Retitled Jet Lag for its American release, this 2002 French film was Juliette Binoche's first outing after Chocolat. She plays an unhappy hairdresser running away from her life and into unhappy celebrity chef Jean Reno at Paris' Charles DeGaulle Airport. They dislike each other on sight, which means they must share the last available room at the airport hotel during a flight disruption. You already know how this goes: brief affair, lots of angst, lives altered, and what the French consider a happy ending. But it is surprisingly effective in showing how a business traveler (Reno) and a tourist (Binoche) react differently to basic travel snafus.

Grosse Point Blank
This may be the best movie you've never seen. It was in and out of theaters so fast in 1997 that I'm not sure it ever made in-flight movie rotations.

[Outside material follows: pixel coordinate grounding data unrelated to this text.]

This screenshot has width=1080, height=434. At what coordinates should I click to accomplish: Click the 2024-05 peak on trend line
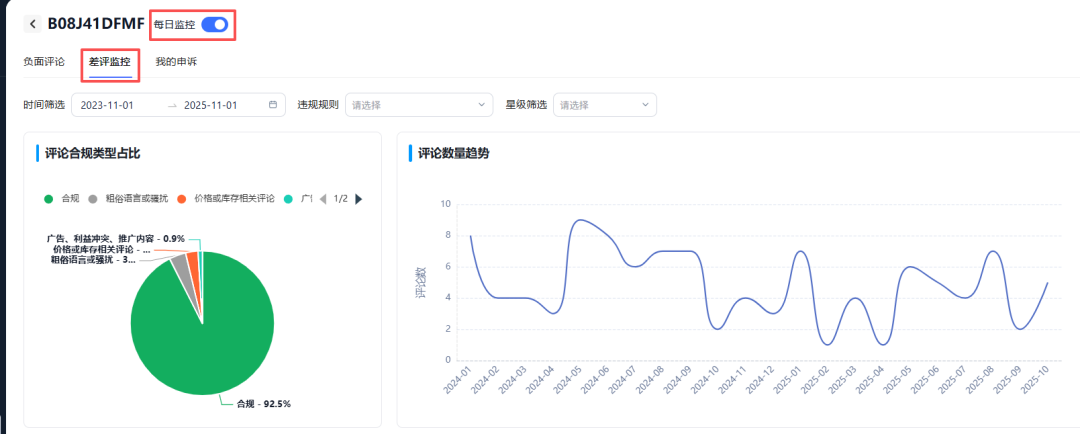(578, 220)
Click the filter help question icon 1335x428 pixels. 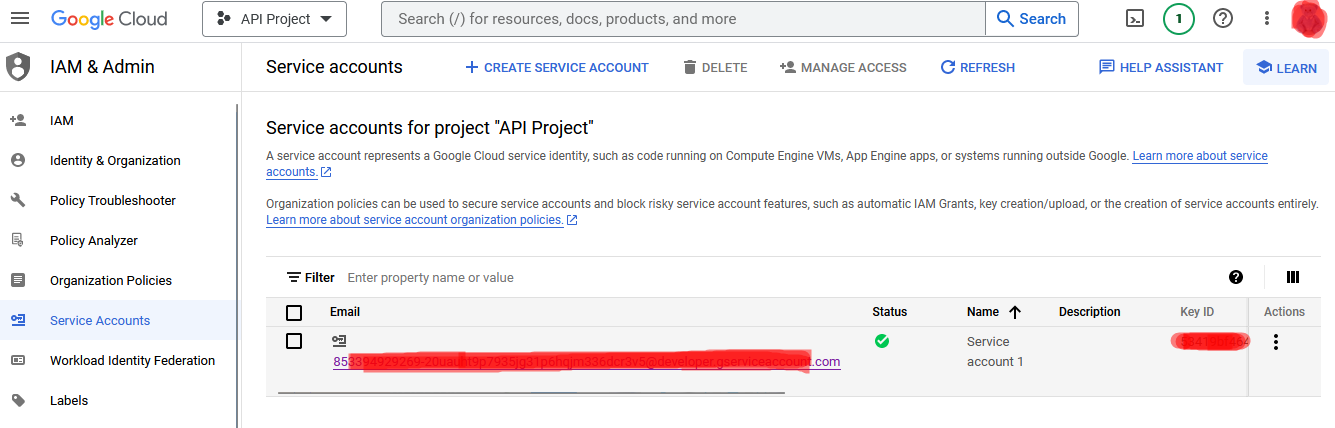pos(1236,277)
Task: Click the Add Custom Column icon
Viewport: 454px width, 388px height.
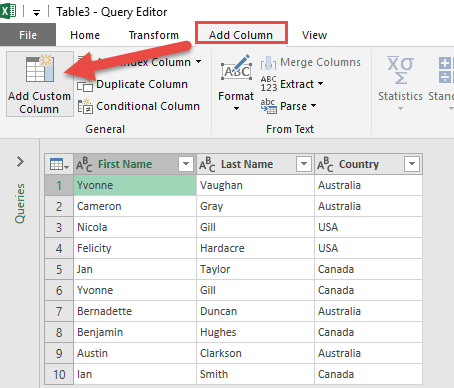Action: [40, 69]
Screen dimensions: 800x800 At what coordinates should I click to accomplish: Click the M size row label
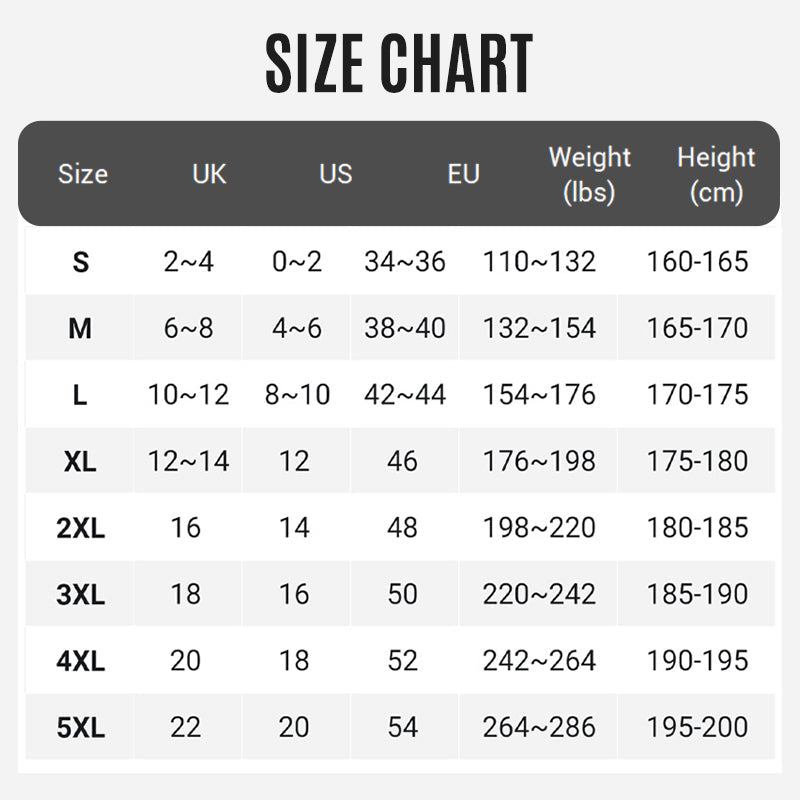[x=80, y=328]
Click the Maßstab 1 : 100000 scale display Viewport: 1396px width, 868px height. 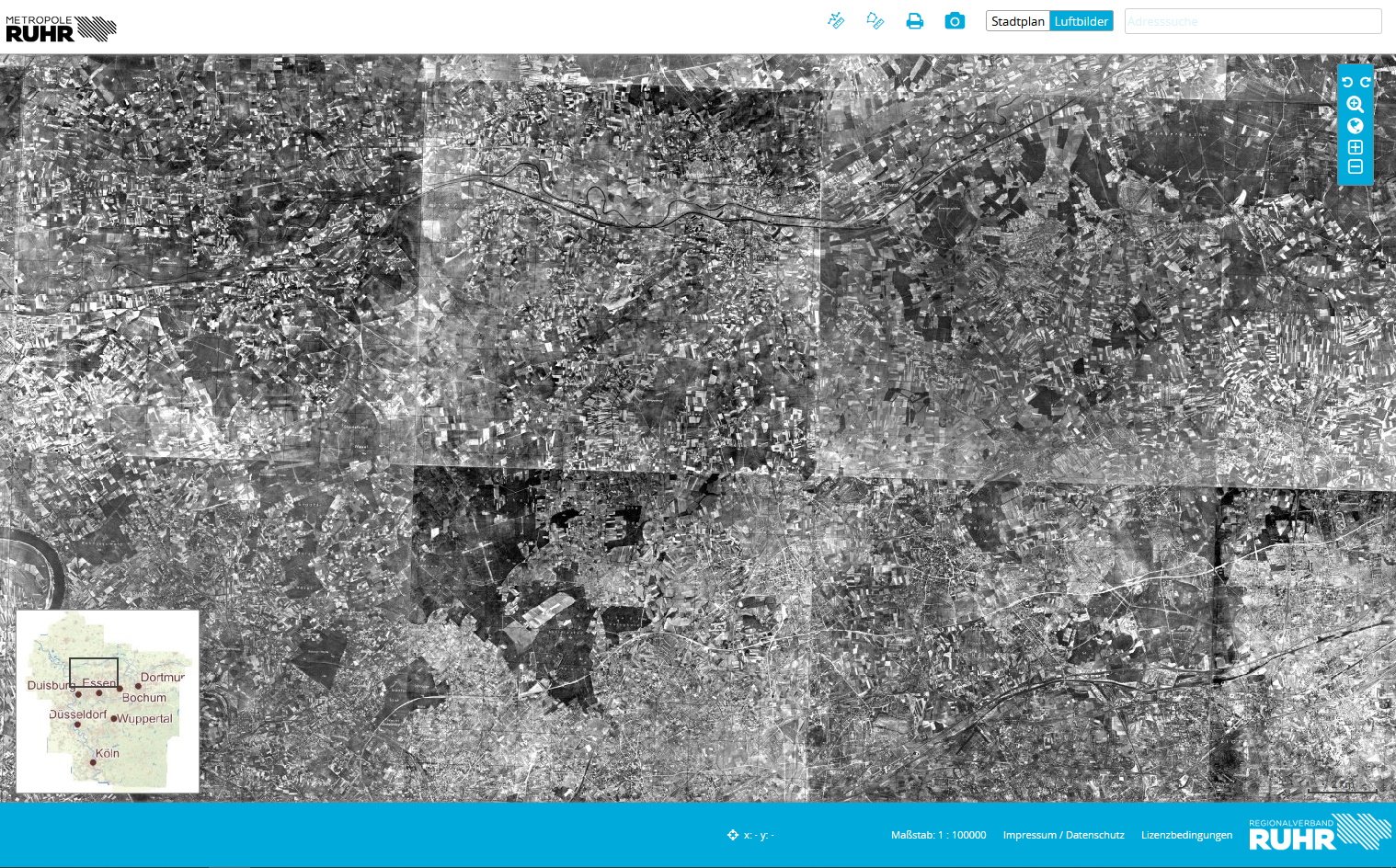[x=938, y=835]
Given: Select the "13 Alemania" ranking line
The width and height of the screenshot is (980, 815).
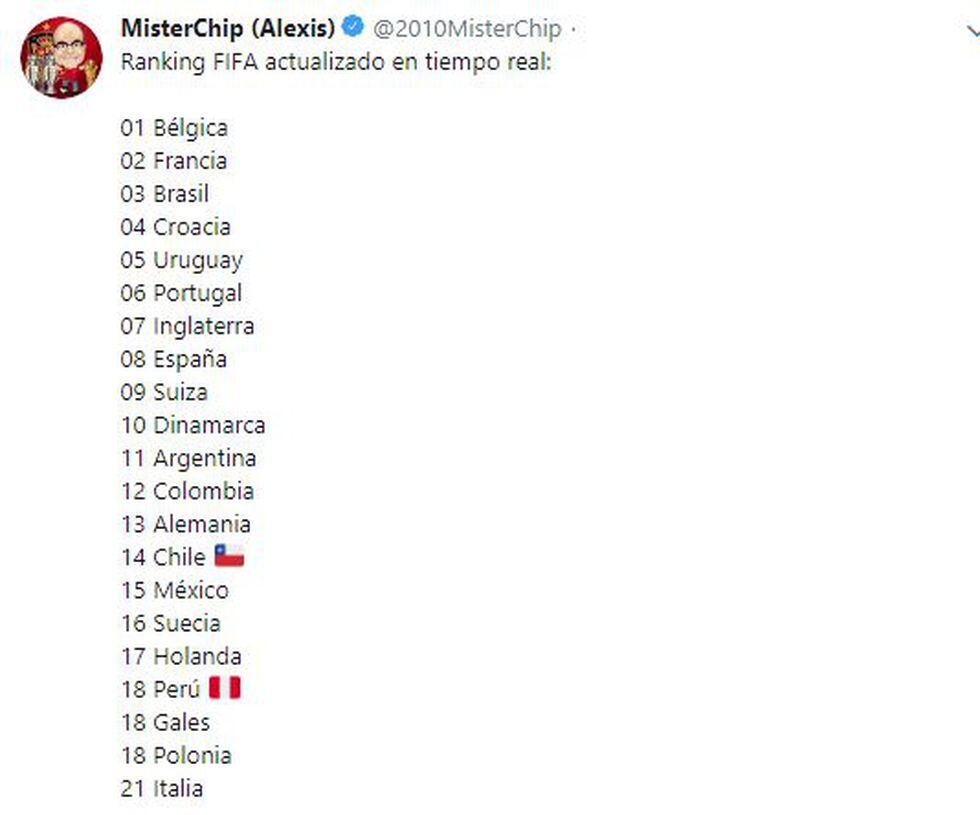Looking at the screenshot, I should point(186,524).
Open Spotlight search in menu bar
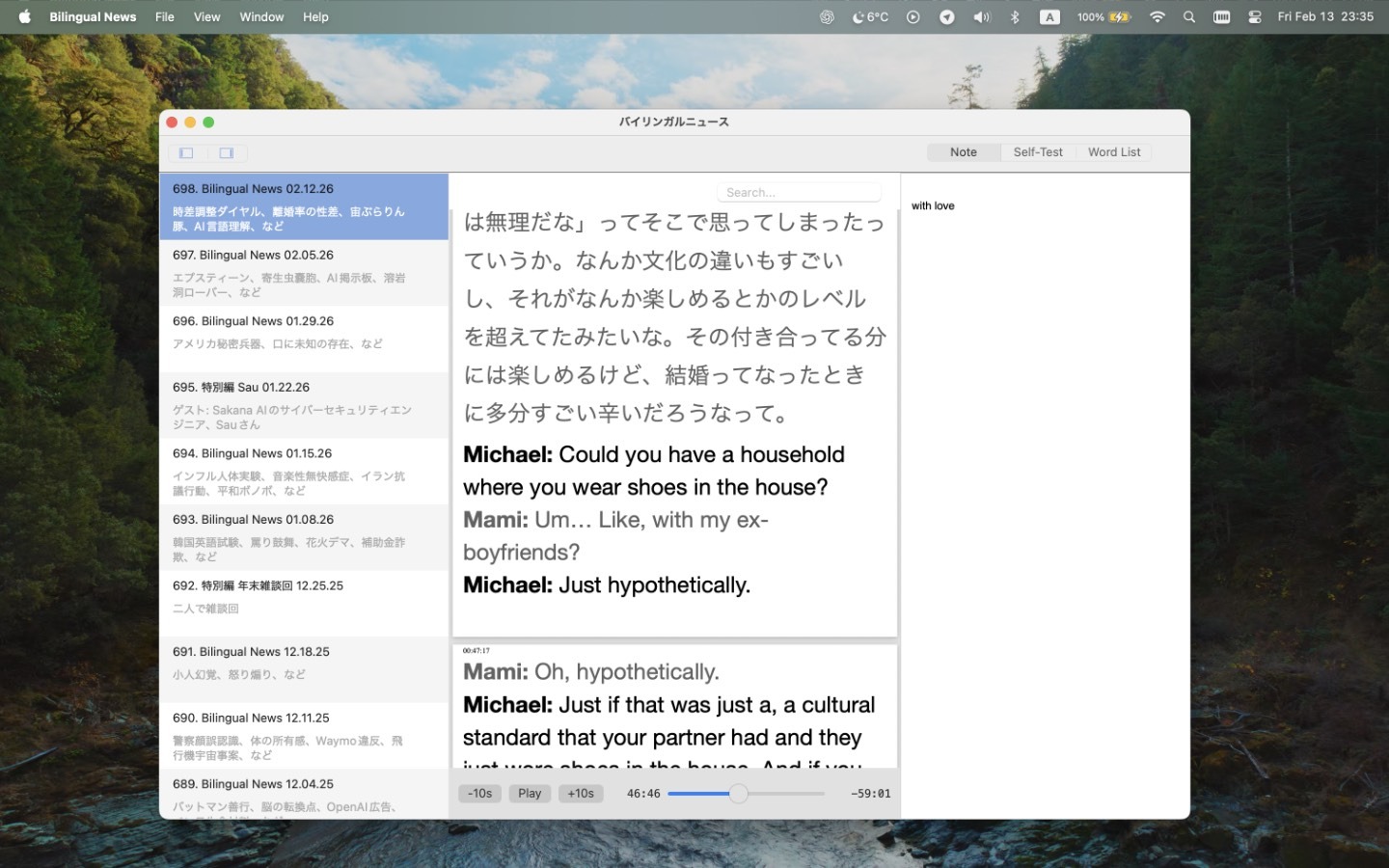This screenshot has width=1389, height=868. pos(1189,17)
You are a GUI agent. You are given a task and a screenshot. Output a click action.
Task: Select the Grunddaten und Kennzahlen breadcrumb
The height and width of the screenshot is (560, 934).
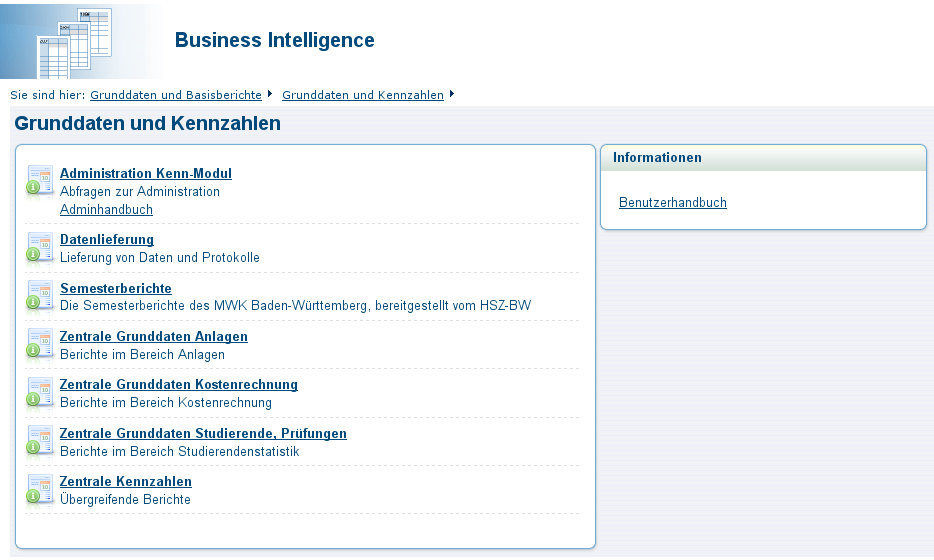[x=362, y=95]
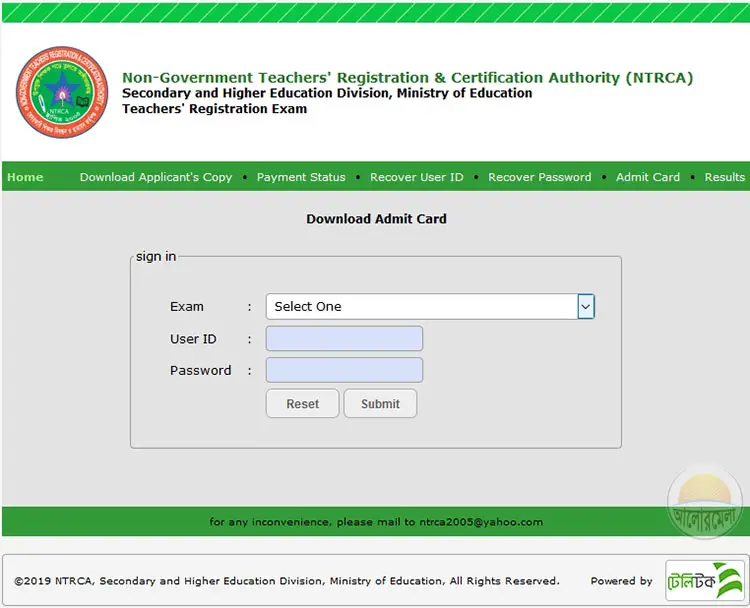Open the Results menu item
This screenshot has height=608, width=750.
pos(725,177)
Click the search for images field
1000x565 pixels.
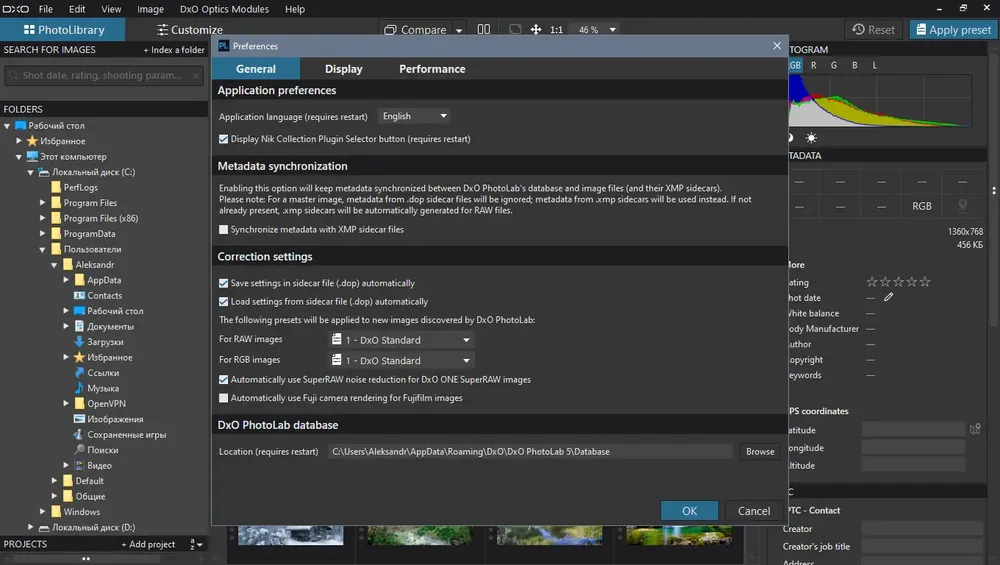tap(103, 75)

It is dark and disturbing-an assassin (John Cusack) goes to his 10-year high school reunion in search of his life and his true love (Minnie Driver)-but it is also a laugh-out-loud comedy. Watch how Cusack plays his character, especially in the hotel-room scenes, and then tell me he isn't playing a stressed-out business traveler. Pay attention to Joan Cusack in the tiny but extraordinary role of the office assistant who keeps her frequent-flying boss on track and on schedule. There are also wonderful supporting performances by Jeremy Piven, Dan Ackroyd, and Hank Azaria.

The Fine Print.
Planes, Trains, and Automobiles is the life-on-the-road comedy starring John Candy and Steve Martin. The 1987 box office hit is probably the most successful business-travel film ever. It's funny, of course, but, for my tastes, a little too much like our real lives-and it makes me squirm.